That said, it's probably the bat (and attendant rabies concerns) that will get our homeowners' association management to take seriously my complaints that the roof isn't critter-tight. Bats are a Big Deal, while bees are seen as just a fact of life--despite the fact that more people die or require emergency care from bee stings in a year (thanks to allergies which John and I fortunately do not have) than have been known to contract rabies in the past twenty.
I have this to report: The story persists in not being easy. Remember how I said I was just going to have to slap some awful dialog on the page and see where it takes me? It is horrible dialog. It's cringingly bad. It makes me not want to look at it ever again. It makes me question myself: if I'm having such a hard time having a character believably say certain things and want to do other certain things, is it possible that maybe the plot I've come up with is just stupid? Generally I get good results when I trust my dreams and turn them into stories, but maybe I'm being too faithful in this case?
There's nothing for it but to keep splatting words on the page. As an act of faith, if need be. And to resist the temptation to go haring off after the latest story idea that showed up, accompanied by electricity! and excitement! and NRE!, in my daily freewriting exercises.
I always knew it was hard, this writing gig. But why does it have to be painful?
Argh.
no kittens were harmed in the fabrication of this story
Mon 2014-06-02 22:18:16 (single post)
"So I didn't go work at the farm today," I told my friend. "I'm going easy on my right ankle. Rolled the dang thing during practice yesterday."
"Oh, that sucks."
We were at First Monday Spin-in at Shuttles Spindles and Skeins, which is one of Boulder's two main yarn and fiber shops. I had formed great intentions this weekend to actually get some spinning done. But what with the ankle quasi-injury, I didn't want to pedal a spinning wheel. So I brought my current sock project to knit on.
I removed the ice so my friend could see how puffy and swollen it was. She agreed that, yes, it was definitely visible, especially when compared to my uninjured left ankle.
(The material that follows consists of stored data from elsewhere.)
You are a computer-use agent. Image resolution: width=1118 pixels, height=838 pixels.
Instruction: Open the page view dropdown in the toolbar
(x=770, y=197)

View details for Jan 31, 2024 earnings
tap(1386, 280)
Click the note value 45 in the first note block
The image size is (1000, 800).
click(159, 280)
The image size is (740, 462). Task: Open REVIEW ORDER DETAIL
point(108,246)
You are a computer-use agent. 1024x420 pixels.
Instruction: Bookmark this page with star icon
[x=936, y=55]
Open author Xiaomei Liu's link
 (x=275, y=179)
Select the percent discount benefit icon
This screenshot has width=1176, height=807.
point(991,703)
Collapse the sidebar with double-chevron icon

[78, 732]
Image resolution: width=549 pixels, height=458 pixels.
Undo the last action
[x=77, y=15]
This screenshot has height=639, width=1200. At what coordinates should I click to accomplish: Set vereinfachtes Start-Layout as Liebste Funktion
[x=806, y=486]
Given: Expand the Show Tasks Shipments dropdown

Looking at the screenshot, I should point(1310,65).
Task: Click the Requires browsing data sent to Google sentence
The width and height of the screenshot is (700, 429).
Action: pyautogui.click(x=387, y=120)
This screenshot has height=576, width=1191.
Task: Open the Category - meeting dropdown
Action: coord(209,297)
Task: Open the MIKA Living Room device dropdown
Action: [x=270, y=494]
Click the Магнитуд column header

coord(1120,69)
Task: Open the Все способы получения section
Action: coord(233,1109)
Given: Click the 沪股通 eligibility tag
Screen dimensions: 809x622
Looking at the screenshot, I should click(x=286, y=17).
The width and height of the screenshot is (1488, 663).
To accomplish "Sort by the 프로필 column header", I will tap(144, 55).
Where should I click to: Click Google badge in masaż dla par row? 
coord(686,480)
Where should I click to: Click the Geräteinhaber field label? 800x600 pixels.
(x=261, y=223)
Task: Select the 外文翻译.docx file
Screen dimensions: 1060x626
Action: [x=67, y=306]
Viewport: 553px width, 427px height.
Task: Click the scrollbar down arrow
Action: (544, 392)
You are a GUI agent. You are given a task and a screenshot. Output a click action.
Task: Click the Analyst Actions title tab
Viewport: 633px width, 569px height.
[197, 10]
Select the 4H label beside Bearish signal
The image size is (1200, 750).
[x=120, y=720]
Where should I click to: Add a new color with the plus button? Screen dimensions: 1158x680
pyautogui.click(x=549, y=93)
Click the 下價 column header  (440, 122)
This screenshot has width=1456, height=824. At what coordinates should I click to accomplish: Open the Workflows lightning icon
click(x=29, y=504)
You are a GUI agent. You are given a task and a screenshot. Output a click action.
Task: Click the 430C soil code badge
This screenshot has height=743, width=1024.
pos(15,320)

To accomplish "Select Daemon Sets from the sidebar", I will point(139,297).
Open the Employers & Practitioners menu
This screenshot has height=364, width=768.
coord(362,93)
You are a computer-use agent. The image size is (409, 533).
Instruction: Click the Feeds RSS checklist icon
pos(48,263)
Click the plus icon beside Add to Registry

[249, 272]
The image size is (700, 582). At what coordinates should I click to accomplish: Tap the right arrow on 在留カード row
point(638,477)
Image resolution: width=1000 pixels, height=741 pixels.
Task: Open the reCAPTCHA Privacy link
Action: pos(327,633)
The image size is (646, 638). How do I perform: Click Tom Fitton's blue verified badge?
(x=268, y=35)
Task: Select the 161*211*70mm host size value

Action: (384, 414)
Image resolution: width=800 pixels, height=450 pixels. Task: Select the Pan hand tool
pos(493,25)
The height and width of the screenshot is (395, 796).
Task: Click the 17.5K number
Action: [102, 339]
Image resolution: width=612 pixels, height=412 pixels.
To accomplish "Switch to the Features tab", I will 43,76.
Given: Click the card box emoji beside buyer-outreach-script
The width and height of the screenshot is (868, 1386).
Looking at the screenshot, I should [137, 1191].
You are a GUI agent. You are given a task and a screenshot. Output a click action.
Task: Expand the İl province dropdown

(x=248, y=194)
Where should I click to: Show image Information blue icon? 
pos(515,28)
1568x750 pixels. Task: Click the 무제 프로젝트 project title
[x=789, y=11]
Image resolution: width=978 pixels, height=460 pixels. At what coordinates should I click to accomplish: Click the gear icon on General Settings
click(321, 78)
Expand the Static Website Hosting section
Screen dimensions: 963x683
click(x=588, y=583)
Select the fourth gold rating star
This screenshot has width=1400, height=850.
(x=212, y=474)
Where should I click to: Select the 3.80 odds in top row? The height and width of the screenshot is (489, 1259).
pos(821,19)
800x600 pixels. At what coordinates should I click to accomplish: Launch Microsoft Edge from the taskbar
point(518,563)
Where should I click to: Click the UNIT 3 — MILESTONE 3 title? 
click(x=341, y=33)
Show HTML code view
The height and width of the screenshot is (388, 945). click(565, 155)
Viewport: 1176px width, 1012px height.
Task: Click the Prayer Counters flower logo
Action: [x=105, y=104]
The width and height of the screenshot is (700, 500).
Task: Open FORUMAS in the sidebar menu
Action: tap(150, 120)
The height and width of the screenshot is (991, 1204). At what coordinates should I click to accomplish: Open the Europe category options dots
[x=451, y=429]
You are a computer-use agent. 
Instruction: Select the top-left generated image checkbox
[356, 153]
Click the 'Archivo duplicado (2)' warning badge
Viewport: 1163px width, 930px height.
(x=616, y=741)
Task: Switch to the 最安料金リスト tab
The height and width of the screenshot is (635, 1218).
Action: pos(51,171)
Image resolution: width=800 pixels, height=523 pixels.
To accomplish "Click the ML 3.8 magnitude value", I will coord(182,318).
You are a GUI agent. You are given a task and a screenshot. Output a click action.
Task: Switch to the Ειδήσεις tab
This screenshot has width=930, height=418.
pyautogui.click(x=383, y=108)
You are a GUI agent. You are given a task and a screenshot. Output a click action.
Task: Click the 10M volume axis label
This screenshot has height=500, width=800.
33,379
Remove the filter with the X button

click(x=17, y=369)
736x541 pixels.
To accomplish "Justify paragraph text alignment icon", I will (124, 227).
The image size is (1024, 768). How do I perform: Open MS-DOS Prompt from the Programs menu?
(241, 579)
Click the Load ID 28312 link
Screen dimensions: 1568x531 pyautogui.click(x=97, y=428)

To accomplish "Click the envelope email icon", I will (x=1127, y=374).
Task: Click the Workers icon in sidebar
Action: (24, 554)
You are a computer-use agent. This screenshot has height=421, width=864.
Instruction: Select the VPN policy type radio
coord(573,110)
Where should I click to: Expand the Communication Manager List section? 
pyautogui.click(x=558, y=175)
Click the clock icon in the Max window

"Yeah, and what sucks worse? It was not the result of epic roller derby violence. It did not even involve skates. It was just... me, getting tired and klutzy toward the end of a set of sideways tire-jumps. As part of our off-skates fitness/endurance work-out. I just landed, and the ankle rolled over, and so did I."
"Well," my friend mused, "no one has to know. You could tell them you were saving a drowning puppy or a burning kitten."
"Right. I twisted my ankle jumping through tractor tires to save a burning kitten. Which our coach set on fire. To motivate us. Because that's how bad-ass roller derby really is."
...not that anyone would buy it. I mean, there is no chance that WFTDA insurance would cover that kind of exercise. Also, I'm pretty sure our coach's membership in the anti-kitten-burning coalition is up-to-date. Still, it sounds a lot more exciting and heroic than "I landed funny and fell down because I get clumsy when I'm tired," doesn't it? Watch. I'll demonstrate:
"What happened to you?""KITTENS. ON FIRE."
*awed silence*
There you go.
it is kind of the opposite of easy
Tue 2014-05-27 22:42:35 (single post)
- 3,071 words (if poetry, lines) long
I'm finally beginning to peck away at the third scene of "Caroline's Wake." It is an entirely different order of difficult than the previous scene was. I believe that in a previous blog post I might have optimistically suggested that it would be easy? Ha! Ha-ha-ha. Ha-ha-ha-HA. It is not easy. It is not even within shouting distance of easy.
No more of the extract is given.